Les activités à caractère culturel dans les établissements pénitentiaires français (De la Libération aux années 1980)
Auteur(s) : DELALANDE Flora
Édition : École nationale des chartes
Année : 2015
Nb de pages : 513

Compte rendu

La thèse de Flora Delalande à l’Ecole nationale des Chartes, à partir d’un travail d’archives, retrace l’évolution des activités culturelles depuis la Libération, en passant par la crise des années 1970, jusqu’aux années 1980.

Les activités culturelles dans les établissements pénitentiaires français à la Libération sont tantôt qualifiées d’éducatives, de socio-culturelles, de récréatives ou de culturelles. Elles sont menées par les assistantes sociales, puis par les éducateurs, nouveau corps de personnel pénitentiaire créé par la réforme Amor en 1946. Les activités concernent essentiellement les établissements réformés (Exemple de la prison de Loos). L’auteur étudie l’évolution du statut et de la formation de ces corps de métiers

Dans les années 1970, suite à la crise pénitentiaire, les activités culturelles deviennent des outils de réinsertion et de décloisonnement. L’officialisation en 1972 des associations sportives et culturelles au sein des établissements par le personnel pénitentiaire à destination des détenus (l’association à Fresnes depuis 1964 par Jacques Verin ou celle à Ensisheim)  engage les décisions au niveau des établissements eux-mêmes.Toutefois certaines activités culturelles menées par des personnes extérieures restent interdites (risque de prise d’otage, révolte, mutinerie). L’auteur étudie notamment les dynamiques de décloisonnement à partir de l’exemple de l’association GENEPI. Des étudiants de grandes écoles donnent des cours aux détenu(e)s et développent quelques activités socio-culturelles. Toutefois, l’auteur relève que si la philosophie du développement culturel des années 1970 ouvre des possibilités d’actions envers de nouveaux publics, notamment à travers la création des DRAC, le Ministère de la Culture reste en dehors des prisons.

 

La question de la libéralisation de l’information par la réforme de 1975 est intéressante. La disparition des listes limitatives permet aux détenus de se procurer tous les périodiques et les livres de leur choix, n’ayant pas fait l’objet d’interdiction. Parallèlement la parole des détenus s’exprime non seulement avec les questionnaires du GIP mais aussi par les journaux publiés en détention.

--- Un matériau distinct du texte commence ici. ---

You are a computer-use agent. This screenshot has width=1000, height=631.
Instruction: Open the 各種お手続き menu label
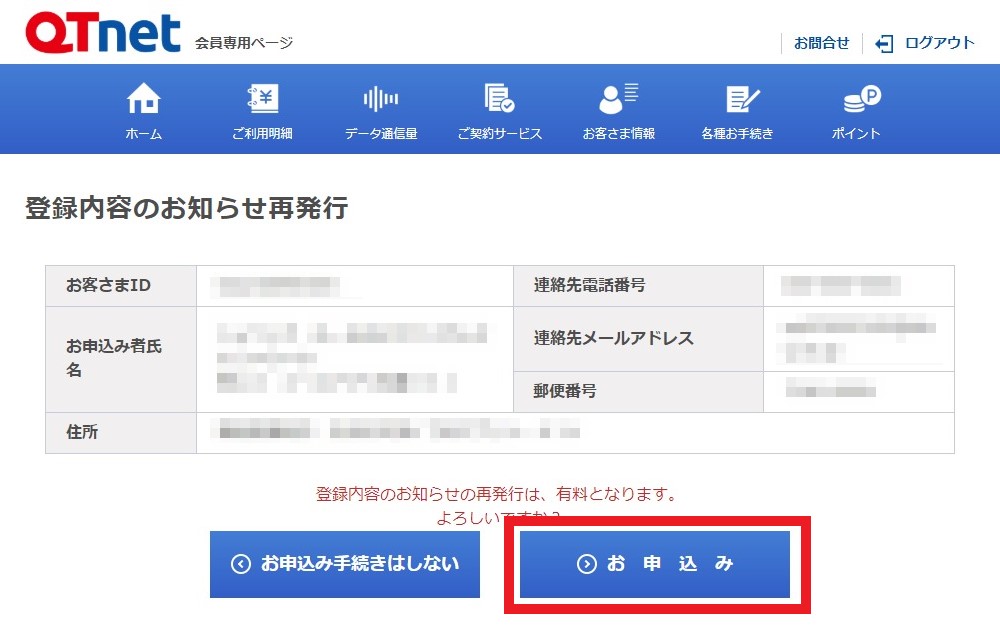[x=737, y=133]
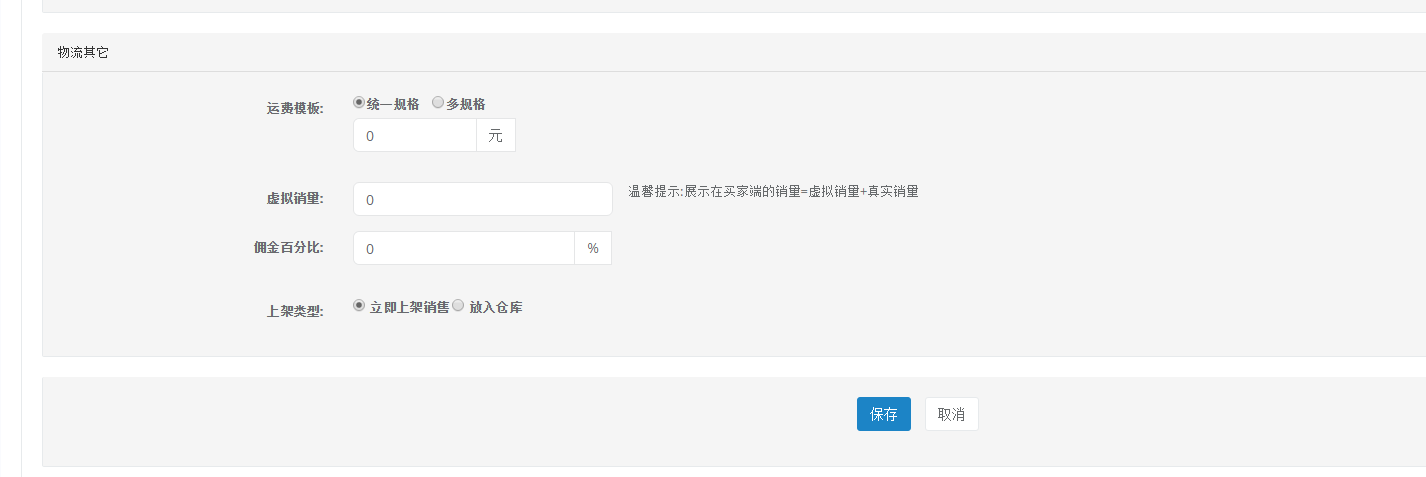Cancel using the 取消 button
The height and width of the screenshot is (477, 1426).
(x=952, y=414)
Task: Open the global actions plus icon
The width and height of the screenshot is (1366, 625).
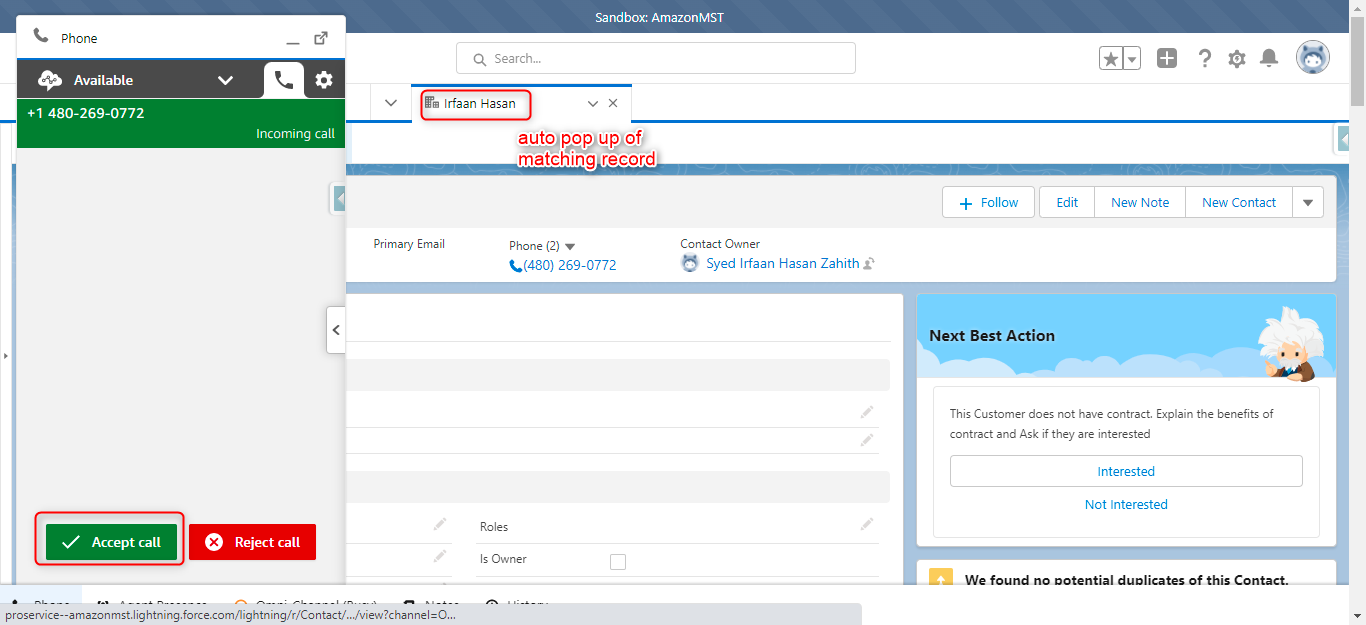Action: [x=1166, y=58]
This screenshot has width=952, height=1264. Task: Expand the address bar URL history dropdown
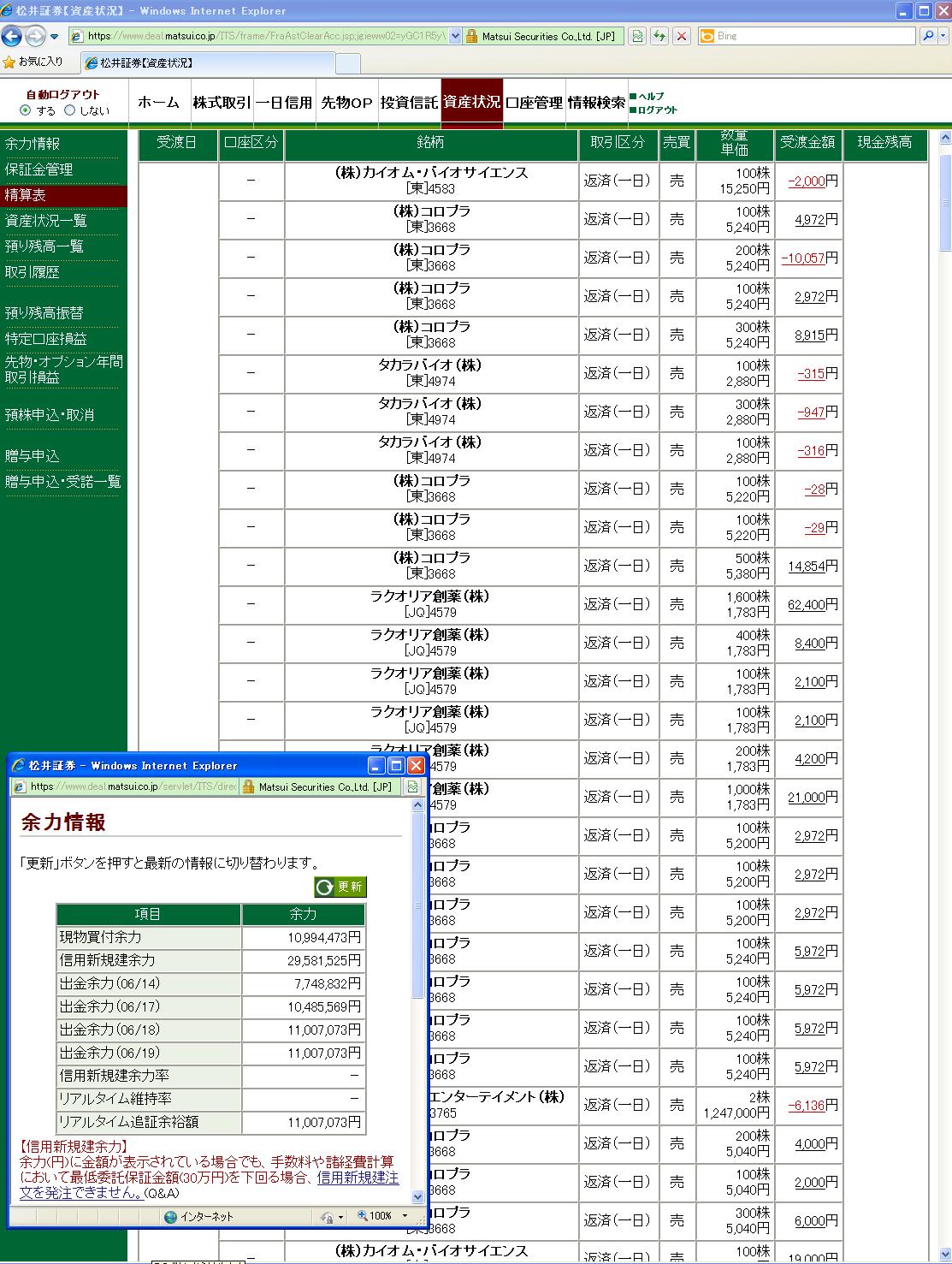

C’est dans les années 1980, avec le ministère Lang que se développent réellement les activités culturelles en prison. Le budget alloué à la culture ainsi que la volonté d’élargissement du public augmentent. Ainsi l’auteur retrace la genèse des différentes activités culturelles, les dispositifs favorisant leur développement (DDC et Fic) et les contraintes qui leurs sont inhérentes. Le premier protocole d’accord entre le ministère de la Justice et le ministère de la culture est signé en 1986, un an après le colloque de Reims (que l’auteur étudie en détail). Les activités sont menées par des associations, des artistes, des institutions culturelles en partenariat avec les éducateurs. L’auteur développe plusieurs exemples et notamment celui de la représentation théâtrale franco-américaine The Family, avant de s’intéresser aux implications de l’arrivée d’intervenants extérieurs sur le rôle de l’éducateur et à la réorganisation des services socio-éducatifs et l’architecture carcérale.